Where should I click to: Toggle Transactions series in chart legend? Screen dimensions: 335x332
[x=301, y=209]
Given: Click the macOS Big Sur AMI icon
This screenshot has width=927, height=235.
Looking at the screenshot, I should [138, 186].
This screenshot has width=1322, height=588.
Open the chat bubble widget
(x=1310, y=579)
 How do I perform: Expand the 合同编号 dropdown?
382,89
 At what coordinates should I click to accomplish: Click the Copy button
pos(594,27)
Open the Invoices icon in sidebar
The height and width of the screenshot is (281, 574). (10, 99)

════════════════

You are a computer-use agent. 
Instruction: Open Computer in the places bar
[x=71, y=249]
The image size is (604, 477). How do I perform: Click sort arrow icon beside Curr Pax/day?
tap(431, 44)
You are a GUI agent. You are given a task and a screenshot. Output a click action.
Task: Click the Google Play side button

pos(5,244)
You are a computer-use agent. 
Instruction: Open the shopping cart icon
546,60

════════════════

▶ _About this task_: Please, from the entries above, set down exactly the lines from the one containing "Where should I" through the one containing "This screenshot has width=1322, height=588.", and only those.

▶ _Exercise answer_:
Where should I click to: Toggle Transactions series in chart legend? Screen dimensions: 335x332
[x=301, y=209]
Given: Click the macOS Big Sur AMI icon
This screenshot has width=927, height=235.
Looking at the screenshot, I should [138, 186].
This screenshot has width=1322, height=588.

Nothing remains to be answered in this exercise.